We
had arrived at Peace Corps central in Thailand in early January,
2004. Eight weeks of training and it was off to our site. Christmas of that year brought us some slack time, and we
decided to take a vacation. We had traveled around the country quite
a bit by then, helping out with English camps and attending training
seminars, and I had learned enough Thai to get by in simple
situations. There was a big Christmas break at the schools that we
were assigned to. Okay, three weeks of time on our hands, where
should we go?
We
had heard a lot about Ko Phi Phi, Phi Phi Island, out in the Andaman
Sea not too far from Phuket. People raved about it, how beautiful it
was, what a unique and amazing place, etc. Our teaching site was in
the northern mountains; why not take a beach vacation in southern
Thailand? We came this close to going (holds thumb and index finger
very close together).
As
we were considering it, we realized that it was high-season. Which is
good, because it's the best weather of the year in Thailand, not as
blazing hot as usual and no rain, but which is also bad, because
everything is expensive and crowded. Prices are double or more in
high season. We had received another offer in the meantime, an
essentially free option. We decided to take that option instead. One
of our fellow volunteers was staying at his site for the holidays,
but he had a great invitation for Christmas dinner and his friends
said that we were welcome to come along. We had more than a year to
go on our Peace Corps hitch, so we figured there was plenty of time
for the islands. Let's go for the merry Christmas!
The
dinner was totally American style, and totally delicious. The hosts
were a very nice couple, he a Texan in his early 70s, she Thai in her
late 60s. She had lived in Texas for about twenty-five years, mostly
with her first husband. When he died, she continued to attend their
church, because that's where her friends were. That's where she met
her second husband, a widower. When he retired, they moved back to
her home province in Thailand. She had extensive experience with
turkey dinners, complete in every detail. It's not easy finding
turkeys in Thailand, and even harder is finding someone with an oven.

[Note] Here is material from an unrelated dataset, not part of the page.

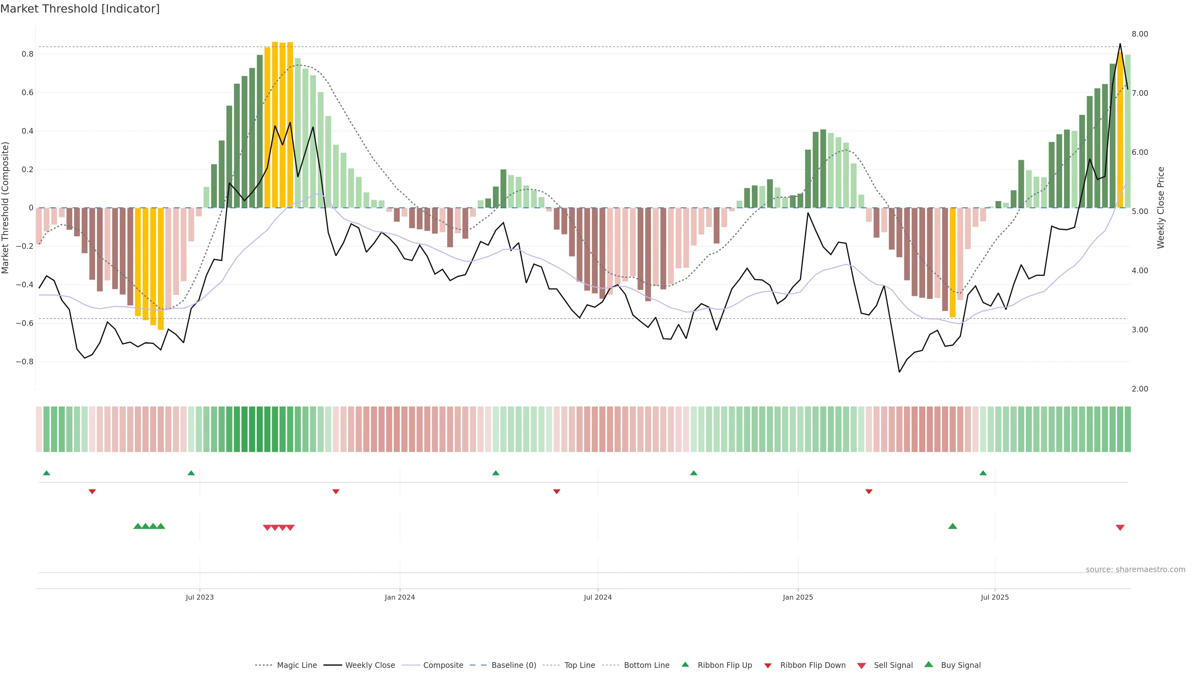Click the ribbon flip down marker after Jan 2025
This screenshot has width=1201, height=676.
tap(869, 492)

She had both. There were ten or twelve of us altogether, and it was a
great time.
On
December 27, 2004, about to board the bus to return to our site, we
heard about the tsunami that hit coastlines around the Andaman Sea on
December 26th. The underwater earthquake that generated
the tsunami registered between 9.1 and 9.3 on the Richter Scale. That
is one hellacious earthquake. Many countries were hit by the waves,
as far away as Madagascar, and many people were killed. Even the
early estimates of the dead and injured were shocking, and the
numbers went up over time as more detailed reports came in. A few
hundred were killed on little Phi Phi Island, including many
vacationing foreigners. Something like 8,000 people died in Thailand
alone. Thailand has a long west coast along the Andaman Sea, with
many popular beach vacation spots. Total deaths for all affected
countries were over 200,000.
All
of that must have been terrible for the most affected parties, and
the horror of it was not lost on us. I don't want to appear to be
minimizing any of that suffering, whether of victims, survivors, or
their families. It was also, however, a sobering experience for
myself and my wife, now ex-wife. A casual, apparently meaningless
decision to take the other fork in the road for that simple vacation
would have put us into either the dead or the missing category. On
Phi Phi, there is really nowhere to go, and on that day there was no
warning. The odds are good that we would have become statistics.
Six
or seven years later I visited Ko Phi Phi. I was in neighboring
Phuket, also an island, teaching a class for two weeks, and one of my
students was a big shot at one of the tour boat companies. He comp'd
me. It really is a beautiful little island. Half of it rises straight
out of the sea, exposed rock mostly covered in vegetation, to a
height of about five hundred feet. There is no one and nothing but
nature on that part of the island. Then there is a nice, curved
section of beach behind a bay, with a touristy area of shops and
guest houses that runs for a few hundred feet. and the remainder of
the island is tall hills covered by inhospitable forested areas. Bays
focus waves of all kinds, including tsunamis. (Surfers seek out bays
because the waves are bigger.) It's a perfect tsunami trap.
This
is probably the most abstract of my near-death experiences, but it
is, nonetheless, one of the scariest of the bunch.